Trump is regarded by white supremacists as a fellow traveler and an important recruiting tool for these terrorist, KKK style groups which have proliferated throughout the nation since Trump’s inauguration. In a style immediately recognizable by those of us who lived in Sri Lanka in the 1980s and 1990s, Trump is assembling an extra military force who will wreak violence at his command, if the election goes against him.
Trump refused to take the pledge that he would accept the results of the election, and to keep his supporters in check if the count goes on after November 3. He continued making false statements about the legitimacy of mail-in ballots. He is inciting voter intimidation by his far right vigilantes, which is against the law. The FBI has confirmed that white supremacist terrorism provides the greatest threat to law and order since the Civil War. As Trump himself predicted at the end of the debate; “This is not going to end well.”
Sadly, there is little doubt that Trump will be the first president in the history of a once-great nation to refuse to accept the will of the electorate and surrender the White House gracefully, if he loses the election. Trump will pull out all the stops to stay in power, abusing his compliant Supreme Court, and inciting violence by his carefully assembled militia, as if his life depends on it. Which it does, as he will face multiple charges of tax fraud, sexual assault, abuse of power, even treason, the day after he leaves the Oval Office.

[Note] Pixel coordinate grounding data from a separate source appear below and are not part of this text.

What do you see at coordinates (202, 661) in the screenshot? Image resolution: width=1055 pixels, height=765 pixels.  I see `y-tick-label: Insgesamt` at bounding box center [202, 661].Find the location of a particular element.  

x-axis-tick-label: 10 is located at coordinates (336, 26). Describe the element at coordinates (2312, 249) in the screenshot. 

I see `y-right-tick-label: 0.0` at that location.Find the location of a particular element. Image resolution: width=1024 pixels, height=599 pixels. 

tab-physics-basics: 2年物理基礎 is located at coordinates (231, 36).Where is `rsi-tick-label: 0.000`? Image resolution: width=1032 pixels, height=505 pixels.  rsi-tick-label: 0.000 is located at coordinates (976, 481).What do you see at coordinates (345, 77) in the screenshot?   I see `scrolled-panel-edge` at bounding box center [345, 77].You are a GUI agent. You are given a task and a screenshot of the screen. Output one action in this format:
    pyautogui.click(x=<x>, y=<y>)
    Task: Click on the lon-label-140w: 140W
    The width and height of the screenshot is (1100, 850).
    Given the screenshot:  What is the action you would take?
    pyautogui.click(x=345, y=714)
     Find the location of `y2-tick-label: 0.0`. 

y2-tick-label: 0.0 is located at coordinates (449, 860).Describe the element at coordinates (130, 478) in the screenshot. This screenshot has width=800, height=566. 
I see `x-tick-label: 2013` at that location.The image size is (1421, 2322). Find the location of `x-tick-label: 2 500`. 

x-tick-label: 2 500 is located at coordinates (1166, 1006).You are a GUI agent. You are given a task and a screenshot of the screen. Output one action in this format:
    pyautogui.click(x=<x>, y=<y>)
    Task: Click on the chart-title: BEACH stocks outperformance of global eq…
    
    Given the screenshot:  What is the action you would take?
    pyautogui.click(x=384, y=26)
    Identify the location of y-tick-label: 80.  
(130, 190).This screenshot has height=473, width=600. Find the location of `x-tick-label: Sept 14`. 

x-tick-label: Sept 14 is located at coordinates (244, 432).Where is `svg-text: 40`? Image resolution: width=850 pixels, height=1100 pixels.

Decent Americans have lived the past four years enveloped by a feeling of pervasive helplessness in the face of the racist antics of a narcissistic psychopath. But this feeling is just an illusion. The American voter has the power to Make America Great Again by turning up at the polls on November 3, in what will prove to be the most fraught election in its history. One that will determine the democratic and ideological future of the nation for generations to come.